(Entries shown)
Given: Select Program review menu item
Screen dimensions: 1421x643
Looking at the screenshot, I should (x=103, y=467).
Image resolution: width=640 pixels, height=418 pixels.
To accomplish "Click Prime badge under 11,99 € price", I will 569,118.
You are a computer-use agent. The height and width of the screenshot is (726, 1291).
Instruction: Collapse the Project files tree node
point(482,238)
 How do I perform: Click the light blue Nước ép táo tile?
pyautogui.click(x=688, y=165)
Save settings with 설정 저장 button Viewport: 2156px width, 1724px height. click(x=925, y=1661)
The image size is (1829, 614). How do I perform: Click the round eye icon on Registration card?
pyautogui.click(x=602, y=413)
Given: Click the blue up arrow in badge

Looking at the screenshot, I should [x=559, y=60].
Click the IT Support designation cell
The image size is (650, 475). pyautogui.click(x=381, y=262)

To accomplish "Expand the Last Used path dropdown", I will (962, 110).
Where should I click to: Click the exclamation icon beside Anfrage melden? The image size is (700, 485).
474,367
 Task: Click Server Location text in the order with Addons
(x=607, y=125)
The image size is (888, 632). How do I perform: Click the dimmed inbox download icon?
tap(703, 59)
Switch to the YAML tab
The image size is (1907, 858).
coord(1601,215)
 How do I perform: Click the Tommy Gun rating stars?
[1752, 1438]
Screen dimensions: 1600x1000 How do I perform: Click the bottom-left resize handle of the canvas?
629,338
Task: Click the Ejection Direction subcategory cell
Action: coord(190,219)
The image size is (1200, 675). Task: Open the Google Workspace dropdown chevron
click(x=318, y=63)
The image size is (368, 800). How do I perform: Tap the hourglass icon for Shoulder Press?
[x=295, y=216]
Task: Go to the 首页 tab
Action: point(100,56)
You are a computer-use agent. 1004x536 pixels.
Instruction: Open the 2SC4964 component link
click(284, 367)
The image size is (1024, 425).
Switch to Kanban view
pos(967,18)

(Directions) Everything from the line with "You are a computer-use agent. 1004x536" to the end of the listing, and only that, is to be set down exactly, line by line.

(Output for this task)
You are a computer-use agent. 1004x536 pixels.
Instruction: Open the 2SC4964 component link
click(284, 367)
The image size is (1024, 425).
Switch to Kanban view
pos(967,18)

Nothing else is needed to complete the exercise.